(Collected data entries)
======
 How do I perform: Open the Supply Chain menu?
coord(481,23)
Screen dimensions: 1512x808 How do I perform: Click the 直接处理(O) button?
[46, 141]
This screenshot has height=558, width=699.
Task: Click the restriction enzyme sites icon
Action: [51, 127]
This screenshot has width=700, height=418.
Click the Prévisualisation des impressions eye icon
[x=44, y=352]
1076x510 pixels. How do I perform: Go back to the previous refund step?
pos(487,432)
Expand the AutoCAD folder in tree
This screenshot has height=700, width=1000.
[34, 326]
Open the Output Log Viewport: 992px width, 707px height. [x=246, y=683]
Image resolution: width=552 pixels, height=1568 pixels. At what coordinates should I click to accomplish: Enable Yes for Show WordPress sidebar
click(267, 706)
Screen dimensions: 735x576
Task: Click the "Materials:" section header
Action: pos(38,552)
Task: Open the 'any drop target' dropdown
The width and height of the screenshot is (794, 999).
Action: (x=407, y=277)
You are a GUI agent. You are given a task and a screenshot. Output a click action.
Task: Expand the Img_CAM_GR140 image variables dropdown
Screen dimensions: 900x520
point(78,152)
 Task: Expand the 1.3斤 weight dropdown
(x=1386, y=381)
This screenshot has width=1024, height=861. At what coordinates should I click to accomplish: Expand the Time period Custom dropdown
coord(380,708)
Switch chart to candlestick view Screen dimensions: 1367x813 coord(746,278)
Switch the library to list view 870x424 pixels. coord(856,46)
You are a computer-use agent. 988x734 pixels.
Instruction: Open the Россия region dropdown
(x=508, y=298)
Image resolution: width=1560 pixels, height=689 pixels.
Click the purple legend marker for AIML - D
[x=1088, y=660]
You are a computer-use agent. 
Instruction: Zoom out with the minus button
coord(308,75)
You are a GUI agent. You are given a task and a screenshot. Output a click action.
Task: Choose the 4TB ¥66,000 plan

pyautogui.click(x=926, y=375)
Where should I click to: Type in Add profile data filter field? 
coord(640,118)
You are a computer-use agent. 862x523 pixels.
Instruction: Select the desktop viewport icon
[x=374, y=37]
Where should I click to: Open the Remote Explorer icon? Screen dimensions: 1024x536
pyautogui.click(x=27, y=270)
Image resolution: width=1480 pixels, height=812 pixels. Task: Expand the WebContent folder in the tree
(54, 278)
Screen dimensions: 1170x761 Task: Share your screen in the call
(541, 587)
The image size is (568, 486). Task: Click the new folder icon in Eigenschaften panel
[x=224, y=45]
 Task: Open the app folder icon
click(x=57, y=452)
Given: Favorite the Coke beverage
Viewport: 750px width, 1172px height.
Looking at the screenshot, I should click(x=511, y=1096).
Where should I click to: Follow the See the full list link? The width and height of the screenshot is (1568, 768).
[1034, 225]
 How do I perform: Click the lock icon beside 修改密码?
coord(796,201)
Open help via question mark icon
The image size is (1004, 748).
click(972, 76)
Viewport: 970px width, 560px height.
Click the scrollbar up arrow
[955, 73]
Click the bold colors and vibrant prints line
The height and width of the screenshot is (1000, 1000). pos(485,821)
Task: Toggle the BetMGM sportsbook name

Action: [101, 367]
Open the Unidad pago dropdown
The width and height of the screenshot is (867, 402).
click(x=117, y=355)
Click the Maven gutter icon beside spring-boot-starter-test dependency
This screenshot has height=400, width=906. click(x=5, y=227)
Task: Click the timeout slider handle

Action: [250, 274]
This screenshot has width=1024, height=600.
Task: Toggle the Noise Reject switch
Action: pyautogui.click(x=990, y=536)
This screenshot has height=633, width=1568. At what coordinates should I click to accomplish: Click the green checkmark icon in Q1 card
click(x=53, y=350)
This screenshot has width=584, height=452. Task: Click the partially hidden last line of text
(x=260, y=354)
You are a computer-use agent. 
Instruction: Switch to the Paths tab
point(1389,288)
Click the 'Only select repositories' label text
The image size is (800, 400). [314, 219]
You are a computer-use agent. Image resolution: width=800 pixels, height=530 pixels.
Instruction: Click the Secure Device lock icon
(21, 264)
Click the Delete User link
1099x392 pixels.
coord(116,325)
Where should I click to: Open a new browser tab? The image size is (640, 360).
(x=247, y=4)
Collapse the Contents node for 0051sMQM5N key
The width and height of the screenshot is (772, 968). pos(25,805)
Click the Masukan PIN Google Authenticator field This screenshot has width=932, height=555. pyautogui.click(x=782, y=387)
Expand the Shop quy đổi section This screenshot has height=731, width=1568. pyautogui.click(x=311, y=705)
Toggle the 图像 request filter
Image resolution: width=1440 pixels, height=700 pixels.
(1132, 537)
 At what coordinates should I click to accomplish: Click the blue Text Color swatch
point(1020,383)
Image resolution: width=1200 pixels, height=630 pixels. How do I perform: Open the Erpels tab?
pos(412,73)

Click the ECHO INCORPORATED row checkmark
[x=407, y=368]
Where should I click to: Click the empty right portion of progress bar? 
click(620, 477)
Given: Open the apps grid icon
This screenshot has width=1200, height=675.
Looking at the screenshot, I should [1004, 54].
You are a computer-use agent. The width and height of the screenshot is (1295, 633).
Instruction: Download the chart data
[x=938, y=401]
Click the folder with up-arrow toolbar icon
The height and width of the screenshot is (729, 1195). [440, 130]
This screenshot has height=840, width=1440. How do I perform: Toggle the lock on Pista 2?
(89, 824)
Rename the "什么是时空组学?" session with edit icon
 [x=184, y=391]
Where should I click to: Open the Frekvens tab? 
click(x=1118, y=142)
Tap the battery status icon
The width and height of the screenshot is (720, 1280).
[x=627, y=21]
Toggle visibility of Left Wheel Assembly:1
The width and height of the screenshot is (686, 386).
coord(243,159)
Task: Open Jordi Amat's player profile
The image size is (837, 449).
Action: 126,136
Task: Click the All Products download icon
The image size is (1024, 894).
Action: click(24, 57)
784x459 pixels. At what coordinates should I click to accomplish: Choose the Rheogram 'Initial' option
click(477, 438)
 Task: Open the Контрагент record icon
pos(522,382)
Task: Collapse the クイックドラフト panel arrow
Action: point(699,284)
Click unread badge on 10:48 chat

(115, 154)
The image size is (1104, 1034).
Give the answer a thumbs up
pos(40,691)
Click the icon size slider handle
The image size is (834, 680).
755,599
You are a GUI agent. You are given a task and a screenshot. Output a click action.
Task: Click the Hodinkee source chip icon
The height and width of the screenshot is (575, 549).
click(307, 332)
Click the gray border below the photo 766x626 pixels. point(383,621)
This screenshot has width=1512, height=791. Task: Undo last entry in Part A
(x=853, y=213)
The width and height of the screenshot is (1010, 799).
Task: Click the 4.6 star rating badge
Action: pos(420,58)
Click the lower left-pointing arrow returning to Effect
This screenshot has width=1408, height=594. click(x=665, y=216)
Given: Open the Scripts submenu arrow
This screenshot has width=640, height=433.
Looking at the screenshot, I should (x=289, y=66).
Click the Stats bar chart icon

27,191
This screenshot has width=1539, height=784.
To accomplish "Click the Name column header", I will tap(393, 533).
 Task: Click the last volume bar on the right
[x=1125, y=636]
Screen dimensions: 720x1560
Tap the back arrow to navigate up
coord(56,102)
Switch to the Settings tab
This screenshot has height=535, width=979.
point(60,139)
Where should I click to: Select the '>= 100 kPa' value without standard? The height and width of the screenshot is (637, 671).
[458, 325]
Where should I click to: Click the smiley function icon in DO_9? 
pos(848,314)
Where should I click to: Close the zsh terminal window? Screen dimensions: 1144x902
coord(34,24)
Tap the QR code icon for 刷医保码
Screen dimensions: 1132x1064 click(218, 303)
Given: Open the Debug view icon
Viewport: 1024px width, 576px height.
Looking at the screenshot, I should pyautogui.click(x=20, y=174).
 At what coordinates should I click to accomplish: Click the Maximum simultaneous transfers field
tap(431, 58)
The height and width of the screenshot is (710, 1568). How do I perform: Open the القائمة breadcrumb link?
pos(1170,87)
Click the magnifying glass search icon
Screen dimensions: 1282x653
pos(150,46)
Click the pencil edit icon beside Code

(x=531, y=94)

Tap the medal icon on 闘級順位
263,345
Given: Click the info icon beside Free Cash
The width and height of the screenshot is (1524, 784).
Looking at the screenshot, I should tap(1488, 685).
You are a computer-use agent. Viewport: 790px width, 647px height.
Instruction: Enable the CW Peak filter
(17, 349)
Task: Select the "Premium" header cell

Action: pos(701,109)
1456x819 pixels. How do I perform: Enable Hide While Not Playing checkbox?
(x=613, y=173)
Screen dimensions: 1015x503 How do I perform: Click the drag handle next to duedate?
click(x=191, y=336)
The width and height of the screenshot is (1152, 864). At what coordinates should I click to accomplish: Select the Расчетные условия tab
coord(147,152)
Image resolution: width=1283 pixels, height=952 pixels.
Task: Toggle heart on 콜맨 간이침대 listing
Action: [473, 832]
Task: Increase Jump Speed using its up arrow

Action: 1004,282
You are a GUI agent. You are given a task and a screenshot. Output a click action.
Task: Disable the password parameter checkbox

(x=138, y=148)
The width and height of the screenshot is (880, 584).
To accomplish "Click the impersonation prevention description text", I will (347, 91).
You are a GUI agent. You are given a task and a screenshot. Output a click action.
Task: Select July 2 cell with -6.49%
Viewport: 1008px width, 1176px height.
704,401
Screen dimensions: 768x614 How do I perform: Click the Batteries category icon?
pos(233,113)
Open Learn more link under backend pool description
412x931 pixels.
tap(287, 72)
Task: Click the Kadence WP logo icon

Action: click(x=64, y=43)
======
■ Instructions to follow ■
Beginning at the top of the records above, transcribe each line exactly up to and including the line that holds "Open the Output".

■ The answer ■
 How do I perform: Open the Supply Chain menu?
coord(481,23)
Screen dimensions: 1512x808 How do I perform: Click the 直接处理(O) button?
[46, 141]
This screenshot has height=558, width=699.
Task: Click the restriction enzyme sites icon
Action: [51, 127]
This screenshot has width=700, height=418.
Click the Prévisualisation des impressions eye icon
[x=44, y=352]
1076x510 pixels. How do I perform: Go back to the previous refund step?
pos(487,432)
Expand the AutoCAD folder in tree
This screenshot has height=700, width=1000.
[34, 326]
Open the Output Log Viewport: 992px width, 707px height. [x=246, y=683]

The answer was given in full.